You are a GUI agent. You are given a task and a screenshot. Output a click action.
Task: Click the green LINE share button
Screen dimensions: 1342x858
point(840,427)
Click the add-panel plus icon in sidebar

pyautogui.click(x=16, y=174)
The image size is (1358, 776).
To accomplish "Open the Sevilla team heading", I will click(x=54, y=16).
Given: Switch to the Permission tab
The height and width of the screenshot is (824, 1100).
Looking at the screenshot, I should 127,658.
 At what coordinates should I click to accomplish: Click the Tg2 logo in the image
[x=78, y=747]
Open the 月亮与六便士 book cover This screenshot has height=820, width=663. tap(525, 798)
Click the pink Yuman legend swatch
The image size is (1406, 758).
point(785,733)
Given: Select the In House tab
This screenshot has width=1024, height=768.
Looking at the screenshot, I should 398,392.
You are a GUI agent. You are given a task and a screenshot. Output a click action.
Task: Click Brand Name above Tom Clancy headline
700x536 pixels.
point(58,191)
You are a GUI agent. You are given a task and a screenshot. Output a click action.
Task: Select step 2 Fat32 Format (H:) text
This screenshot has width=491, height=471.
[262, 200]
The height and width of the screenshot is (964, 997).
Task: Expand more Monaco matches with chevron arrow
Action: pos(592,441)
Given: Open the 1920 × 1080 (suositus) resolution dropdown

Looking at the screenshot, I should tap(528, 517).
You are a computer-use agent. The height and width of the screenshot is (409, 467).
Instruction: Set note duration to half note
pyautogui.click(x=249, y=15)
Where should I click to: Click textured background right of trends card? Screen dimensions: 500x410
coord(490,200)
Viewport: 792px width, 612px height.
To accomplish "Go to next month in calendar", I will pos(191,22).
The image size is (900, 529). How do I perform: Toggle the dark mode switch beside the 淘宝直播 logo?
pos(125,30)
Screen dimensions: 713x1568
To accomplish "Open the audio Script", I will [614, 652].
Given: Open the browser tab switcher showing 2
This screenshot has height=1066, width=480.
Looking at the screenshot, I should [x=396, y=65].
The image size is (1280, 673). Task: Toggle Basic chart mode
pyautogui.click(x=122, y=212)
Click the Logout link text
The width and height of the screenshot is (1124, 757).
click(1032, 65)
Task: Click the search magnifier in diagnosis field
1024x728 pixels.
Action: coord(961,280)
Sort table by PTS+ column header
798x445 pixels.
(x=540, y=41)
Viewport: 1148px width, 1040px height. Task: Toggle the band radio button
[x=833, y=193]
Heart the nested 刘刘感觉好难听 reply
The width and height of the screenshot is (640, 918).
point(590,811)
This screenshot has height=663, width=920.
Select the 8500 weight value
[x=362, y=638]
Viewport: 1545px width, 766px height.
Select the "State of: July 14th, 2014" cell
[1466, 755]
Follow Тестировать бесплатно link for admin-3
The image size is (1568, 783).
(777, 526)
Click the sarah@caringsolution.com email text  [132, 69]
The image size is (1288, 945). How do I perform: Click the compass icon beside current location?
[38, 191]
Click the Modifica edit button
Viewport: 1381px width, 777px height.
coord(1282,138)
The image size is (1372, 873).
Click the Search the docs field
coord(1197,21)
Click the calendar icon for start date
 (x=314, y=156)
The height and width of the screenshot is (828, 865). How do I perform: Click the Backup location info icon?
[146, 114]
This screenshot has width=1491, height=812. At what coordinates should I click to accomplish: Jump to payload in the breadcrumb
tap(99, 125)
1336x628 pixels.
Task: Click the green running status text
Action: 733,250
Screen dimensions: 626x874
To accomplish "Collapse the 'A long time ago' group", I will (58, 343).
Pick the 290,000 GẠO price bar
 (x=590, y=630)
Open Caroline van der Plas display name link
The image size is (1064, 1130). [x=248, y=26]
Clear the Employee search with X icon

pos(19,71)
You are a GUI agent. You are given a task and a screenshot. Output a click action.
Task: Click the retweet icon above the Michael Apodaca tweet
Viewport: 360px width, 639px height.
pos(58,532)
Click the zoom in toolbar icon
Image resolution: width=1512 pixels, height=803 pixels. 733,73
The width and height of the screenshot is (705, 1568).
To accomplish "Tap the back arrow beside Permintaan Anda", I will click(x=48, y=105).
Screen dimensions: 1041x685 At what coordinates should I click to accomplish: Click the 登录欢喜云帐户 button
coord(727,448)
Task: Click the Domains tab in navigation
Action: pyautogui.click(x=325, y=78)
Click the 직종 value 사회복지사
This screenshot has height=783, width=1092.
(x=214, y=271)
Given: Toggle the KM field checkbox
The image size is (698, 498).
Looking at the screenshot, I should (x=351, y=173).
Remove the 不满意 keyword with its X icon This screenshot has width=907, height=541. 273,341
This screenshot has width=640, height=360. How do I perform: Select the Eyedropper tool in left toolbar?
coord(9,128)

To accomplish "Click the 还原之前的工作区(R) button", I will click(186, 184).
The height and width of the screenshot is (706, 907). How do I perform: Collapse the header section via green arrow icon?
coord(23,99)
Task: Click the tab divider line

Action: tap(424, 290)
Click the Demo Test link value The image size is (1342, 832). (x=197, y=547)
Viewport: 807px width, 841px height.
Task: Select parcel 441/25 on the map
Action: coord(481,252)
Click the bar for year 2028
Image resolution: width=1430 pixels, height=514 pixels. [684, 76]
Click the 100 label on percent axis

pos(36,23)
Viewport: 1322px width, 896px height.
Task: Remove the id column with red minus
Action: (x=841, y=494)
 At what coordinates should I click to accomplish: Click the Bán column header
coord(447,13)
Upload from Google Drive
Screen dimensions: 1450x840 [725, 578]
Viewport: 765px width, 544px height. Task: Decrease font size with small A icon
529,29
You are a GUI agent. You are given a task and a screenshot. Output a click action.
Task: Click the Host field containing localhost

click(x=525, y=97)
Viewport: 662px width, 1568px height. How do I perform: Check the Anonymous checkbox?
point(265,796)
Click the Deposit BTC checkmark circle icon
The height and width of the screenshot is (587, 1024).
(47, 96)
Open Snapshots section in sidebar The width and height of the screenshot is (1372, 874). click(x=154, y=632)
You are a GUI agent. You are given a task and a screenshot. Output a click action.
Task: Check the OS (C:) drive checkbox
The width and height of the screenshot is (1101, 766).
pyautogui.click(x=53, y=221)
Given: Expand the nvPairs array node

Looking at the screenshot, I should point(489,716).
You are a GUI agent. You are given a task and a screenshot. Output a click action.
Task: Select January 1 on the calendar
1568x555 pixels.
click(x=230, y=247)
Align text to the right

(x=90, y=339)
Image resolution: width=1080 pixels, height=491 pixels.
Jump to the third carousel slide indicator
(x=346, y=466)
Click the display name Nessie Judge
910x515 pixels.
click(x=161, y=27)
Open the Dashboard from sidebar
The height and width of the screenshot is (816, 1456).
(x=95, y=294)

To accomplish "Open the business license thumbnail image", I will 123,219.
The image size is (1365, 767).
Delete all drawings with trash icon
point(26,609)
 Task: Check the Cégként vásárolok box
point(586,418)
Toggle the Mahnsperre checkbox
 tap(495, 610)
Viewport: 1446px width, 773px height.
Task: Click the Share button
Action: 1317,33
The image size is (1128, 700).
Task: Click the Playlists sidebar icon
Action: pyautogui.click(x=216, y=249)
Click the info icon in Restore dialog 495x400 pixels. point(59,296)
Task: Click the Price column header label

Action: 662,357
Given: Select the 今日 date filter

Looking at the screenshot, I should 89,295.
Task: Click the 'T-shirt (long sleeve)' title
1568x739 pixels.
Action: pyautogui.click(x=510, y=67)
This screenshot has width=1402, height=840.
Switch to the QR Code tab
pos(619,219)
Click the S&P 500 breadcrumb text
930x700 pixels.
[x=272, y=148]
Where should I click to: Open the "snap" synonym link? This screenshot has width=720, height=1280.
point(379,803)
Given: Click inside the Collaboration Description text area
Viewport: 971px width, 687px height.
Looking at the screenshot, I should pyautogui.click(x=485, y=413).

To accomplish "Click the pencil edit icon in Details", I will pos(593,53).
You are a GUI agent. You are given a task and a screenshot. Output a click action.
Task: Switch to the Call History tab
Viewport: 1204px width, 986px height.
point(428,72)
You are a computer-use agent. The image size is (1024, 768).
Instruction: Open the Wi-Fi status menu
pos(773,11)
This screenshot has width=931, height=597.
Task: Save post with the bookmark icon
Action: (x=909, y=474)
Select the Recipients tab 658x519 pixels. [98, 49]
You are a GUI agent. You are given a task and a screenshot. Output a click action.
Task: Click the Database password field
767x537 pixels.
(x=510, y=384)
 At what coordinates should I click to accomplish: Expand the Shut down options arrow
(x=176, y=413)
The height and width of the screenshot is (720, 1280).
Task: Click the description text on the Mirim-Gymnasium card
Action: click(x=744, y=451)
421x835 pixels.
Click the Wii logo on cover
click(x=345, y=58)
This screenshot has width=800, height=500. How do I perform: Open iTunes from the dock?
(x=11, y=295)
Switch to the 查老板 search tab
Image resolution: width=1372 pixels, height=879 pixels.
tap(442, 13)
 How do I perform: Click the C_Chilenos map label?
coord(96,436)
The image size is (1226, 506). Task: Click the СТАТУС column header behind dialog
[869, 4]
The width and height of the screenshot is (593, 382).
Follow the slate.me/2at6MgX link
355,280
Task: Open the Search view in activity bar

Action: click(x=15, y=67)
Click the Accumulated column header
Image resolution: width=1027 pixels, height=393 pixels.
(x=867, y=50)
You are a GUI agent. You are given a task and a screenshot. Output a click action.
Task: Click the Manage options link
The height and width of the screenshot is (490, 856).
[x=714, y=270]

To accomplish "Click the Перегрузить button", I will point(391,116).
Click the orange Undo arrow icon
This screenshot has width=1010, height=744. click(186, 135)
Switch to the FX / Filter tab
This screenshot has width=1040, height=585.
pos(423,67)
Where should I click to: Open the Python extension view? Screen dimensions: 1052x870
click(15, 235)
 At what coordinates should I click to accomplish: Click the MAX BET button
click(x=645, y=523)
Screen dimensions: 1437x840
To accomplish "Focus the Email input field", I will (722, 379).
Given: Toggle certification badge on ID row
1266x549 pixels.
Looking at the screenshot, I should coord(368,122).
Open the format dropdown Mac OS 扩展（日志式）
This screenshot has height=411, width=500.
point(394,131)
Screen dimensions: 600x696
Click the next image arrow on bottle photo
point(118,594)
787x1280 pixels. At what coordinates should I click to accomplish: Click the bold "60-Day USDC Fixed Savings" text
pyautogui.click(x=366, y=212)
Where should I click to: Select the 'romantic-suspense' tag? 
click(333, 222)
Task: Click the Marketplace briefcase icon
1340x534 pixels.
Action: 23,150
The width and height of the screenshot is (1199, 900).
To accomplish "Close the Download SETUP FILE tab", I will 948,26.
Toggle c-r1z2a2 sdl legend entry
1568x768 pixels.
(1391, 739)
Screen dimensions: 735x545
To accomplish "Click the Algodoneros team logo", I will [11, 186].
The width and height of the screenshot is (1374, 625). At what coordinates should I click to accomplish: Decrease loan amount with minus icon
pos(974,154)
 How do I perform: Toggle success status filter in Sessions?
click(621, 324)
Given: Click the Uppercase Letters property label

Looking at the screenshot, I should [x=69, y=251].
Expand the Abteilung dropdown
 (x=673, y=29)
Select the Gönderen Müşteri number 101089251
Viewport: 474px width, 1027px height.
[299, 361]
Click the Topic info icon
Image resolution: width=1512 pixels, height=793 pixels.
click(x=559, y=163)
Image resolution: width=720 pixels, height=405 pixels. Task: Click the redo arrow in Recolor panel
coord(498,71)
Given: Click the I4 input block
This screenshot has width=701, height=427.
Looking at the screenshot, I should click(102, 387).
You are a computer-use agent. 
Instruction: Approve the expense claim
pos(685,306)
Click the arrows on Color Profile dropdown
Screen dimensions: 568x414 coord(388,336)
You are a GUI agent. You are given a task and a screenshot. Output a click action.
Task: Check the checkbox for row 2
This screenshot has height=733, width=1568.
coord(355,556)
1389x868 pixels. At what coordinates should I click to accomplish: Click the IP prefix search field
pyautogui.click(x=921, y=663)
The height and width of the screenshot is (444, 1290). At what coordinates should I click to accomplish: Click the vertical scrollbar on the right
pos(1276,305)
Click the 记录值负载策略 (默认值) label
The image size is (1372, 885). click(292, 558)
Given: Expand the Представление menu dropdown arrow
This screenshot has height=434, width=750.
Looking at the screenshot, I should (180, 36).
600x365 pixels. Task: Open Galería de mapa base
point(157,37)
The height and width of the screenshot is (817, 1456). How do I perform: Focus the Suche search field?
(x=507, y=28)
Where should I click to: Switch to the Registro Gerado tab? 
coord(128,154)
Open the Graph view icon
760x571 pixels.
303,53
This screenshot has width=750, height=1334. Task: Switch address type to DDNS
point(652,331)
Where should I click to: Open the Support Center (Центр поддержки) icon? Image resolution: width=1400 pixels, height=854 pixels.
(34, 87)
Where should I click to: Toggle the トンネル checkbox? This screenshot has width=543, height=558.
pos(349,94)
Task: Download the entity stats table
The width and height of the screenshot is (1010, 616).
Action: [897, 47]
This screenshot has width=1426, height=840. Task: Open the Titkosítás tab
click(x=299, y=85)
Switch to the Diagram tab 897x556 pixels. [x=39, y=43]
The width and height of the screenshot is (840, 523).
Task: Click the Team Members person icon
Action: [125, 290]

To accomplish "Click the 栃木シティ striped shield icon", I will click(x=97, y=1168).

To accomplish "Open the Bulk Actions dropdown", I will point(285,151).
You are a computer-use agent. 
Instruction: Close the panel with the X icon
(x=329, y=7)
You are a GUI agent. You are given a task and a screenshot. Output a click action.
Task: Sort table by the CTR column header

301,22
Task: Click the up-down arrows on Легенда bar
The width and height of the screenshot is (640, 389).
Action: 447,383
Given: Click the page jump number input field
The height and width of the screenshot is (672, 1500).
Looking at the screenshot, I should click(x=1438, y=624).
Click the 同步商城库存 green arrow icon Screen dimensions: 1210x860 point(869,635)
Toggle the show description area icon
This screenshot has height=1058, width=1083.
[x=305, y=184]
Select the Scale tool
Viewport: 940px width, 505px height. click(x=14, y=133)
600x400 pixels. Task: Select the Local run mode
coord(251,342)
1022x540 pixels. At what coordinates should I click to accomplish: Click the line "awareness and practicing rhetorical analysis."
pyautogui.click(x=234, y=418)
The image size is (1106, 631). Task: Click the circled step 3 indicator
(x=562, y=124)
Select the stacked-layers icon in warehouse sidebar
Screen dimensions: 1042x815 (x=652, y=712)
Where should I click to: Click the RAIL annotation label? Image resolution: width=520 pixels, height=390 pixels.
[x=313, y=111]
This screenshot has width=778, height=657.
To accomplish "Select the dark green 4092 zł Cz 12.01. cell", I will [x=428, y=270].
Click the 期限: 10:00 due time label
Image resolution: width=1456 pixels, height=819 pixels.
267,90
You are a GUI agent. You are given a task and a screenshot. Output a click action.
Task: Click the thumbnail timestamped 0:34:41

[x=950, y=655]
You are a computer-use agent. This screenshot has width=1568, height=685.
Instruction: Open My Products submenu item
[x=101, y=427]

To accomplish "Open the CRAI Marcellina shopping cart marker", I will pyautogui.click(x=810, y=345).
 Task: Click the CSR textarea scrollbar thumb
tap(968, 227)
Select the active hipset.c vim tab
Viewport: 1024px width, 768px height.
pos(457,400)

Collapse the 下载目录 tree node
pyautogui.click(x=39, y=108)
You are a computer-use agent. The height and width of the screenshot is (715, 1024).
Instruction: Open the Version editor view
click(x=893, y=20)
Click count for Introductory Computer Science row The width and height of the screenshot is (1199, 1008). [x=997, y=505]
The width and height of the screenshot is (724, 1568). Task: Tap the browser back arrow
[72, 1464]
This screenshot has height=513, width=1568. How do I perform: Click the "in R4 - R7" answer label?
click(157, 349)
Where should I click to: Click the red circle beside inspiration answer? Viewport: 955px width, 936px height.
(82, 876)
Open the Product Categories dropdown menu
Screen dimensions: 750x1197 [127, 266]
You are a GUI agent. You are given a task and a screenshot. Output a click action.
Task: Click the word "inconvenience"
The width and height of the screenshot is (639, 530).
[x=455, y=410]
* * * * * * *
**Your task**
Please copy only these lines, exactly: the first line of the records through the line containing "The image size is (1358, 776).", ends included.

**Answer box**
You are a GUI agent. You are given a task and a screenshot. Output a click action.
Task: Click the green LINE share button
Screen dimensions: 1342x858
point(840,427)
Click the add-panel plus icon in sidebar

pyautogui.click(x=16, y=174)
The image size is (1358, 776).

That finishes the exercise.